Faculty Research 1990 - 1999

Characterization of the murine homing receptor gene reveals correspondence between protein domains and coding exons.

Document Type

Article

Publication Date

1991

Keywords

Base-Sequence, Chromosome-Mapping, DNA, Epidermal-Growth-Factor-Urogastrone: ge, Exons, Introns, Lectins: ge, Mice, Molecular-Sequence-Data, Receptors-Lymphocyte-Homing: ge, Recombination-Genetic, Repetitive-Sequences-Nucleic-Acid, Restriction-Mapping, Sequence-Homology-Nucleic-Acid, Signal-Peptides: ge, SUPPORT-NON-U-S-GOVT, SUPPORT-U-S-GOVT-P-H-S

First Page

270

Last Page

277

JAX Source

Genomics 1991 Feb; 9(2):270-7.

Grant

HL42488, CA33093, HL30568

Abstract

Lymphocytes and other leukocytic cells traffic to diverse lymphoid organs and sites of inflammation by utilizing an adhesion molecule termed the homing receptor.
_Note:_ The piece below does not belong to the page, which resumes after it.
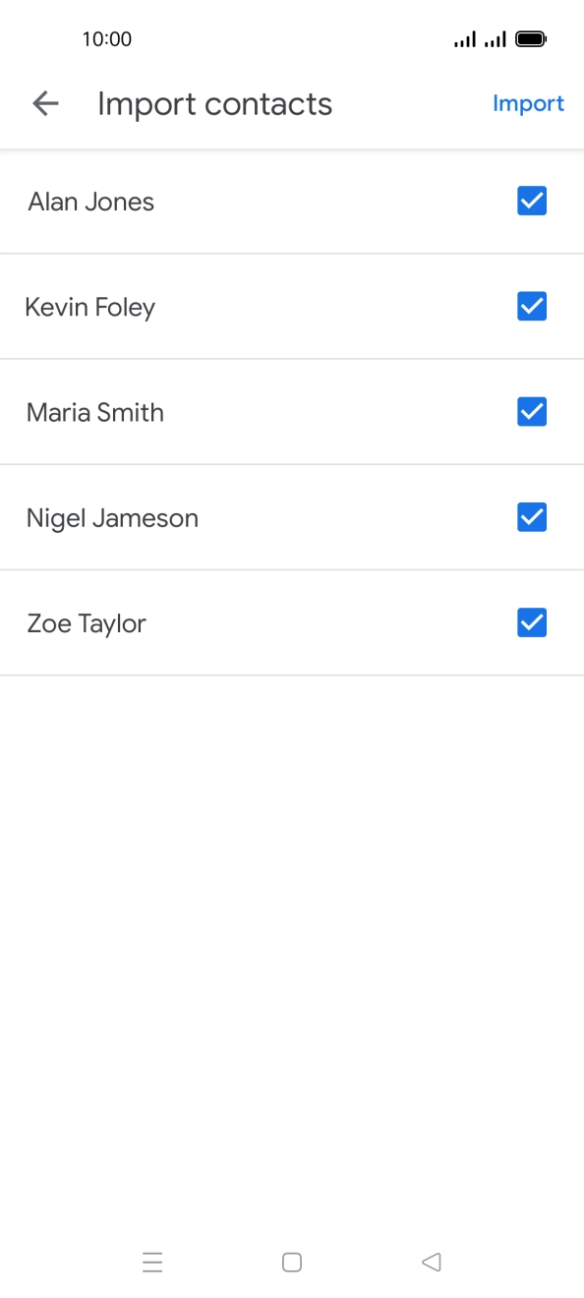Toggle Nigel Jameson's selection checkbox
This screenshot has height=1298, width=584.
click(531, 516)
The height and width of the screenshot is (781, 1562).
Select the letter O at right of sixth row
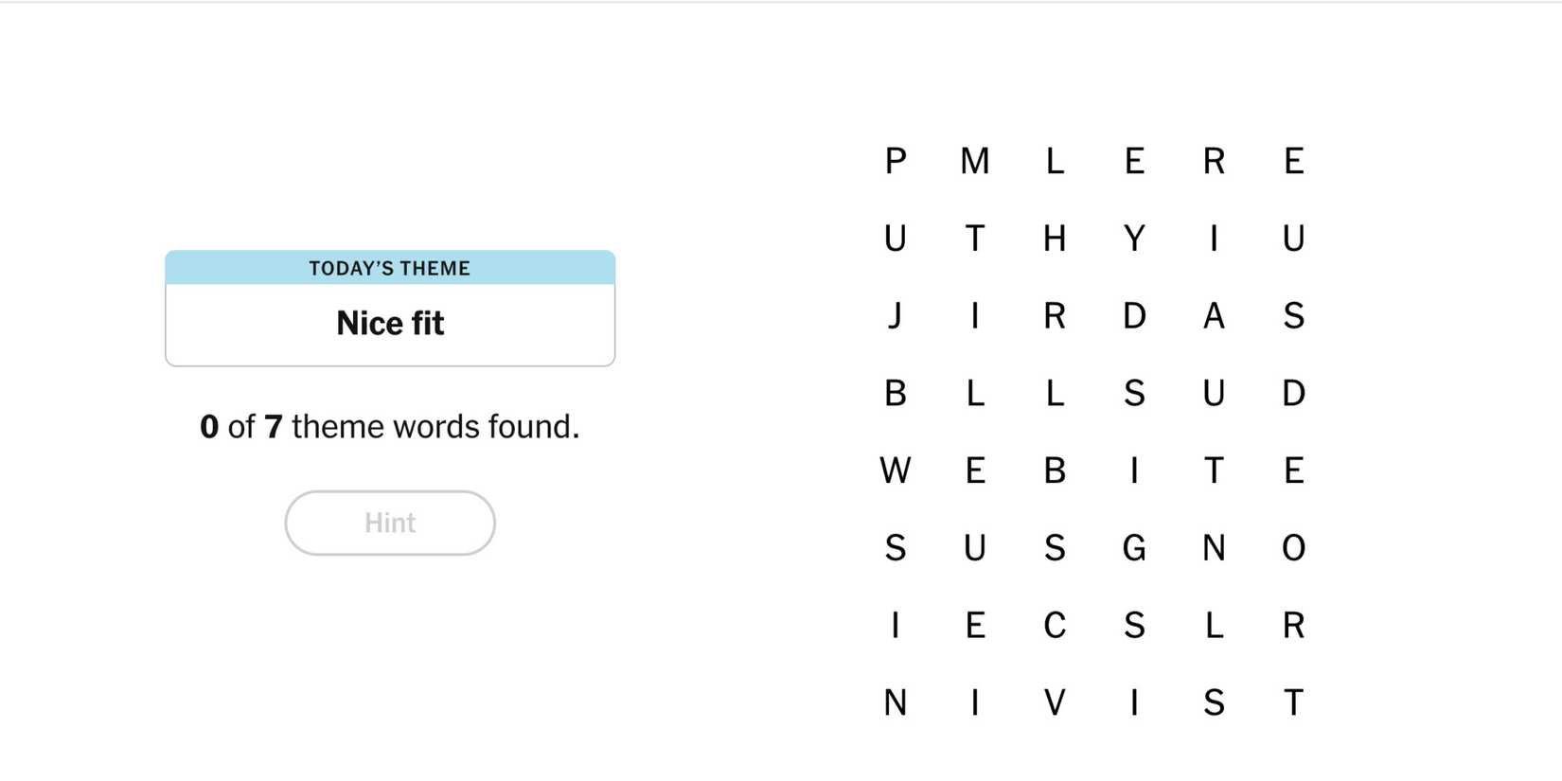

Characterization of the cDNAs encoding the murine lymphocyte homing receptor has revealed an interesting mosaic structure containing three well-known protein motifs: a C-type lectin domain, an epidermal growth factor-like domain, and two exct copies of a short consensus repeat sequence homologous to those found in a family of complement regulatory proteins, in addition to a signal sequence, a transmembrane anchor, and a short cytoplasmic tail. Characterization of genomic clones encoding the murine homing receptor gene has revealed a high degree of correlation between these various structure/function motifs and exons that specify them. Interestingly, comparison of the exons encoding the two identical copies of the complement regulatory motif revealed that short intronic regions 5' and 3' of these exactly repeated exons are also identical. The gene was found to map to a region of chromosome 1, very near a site previously shown to contain the genes for the family of complement regulatory proteins which encode short consensus repeats similar to those found in the homing receptor, implying that these diverse proteins may have evolved in part by repeated duplications.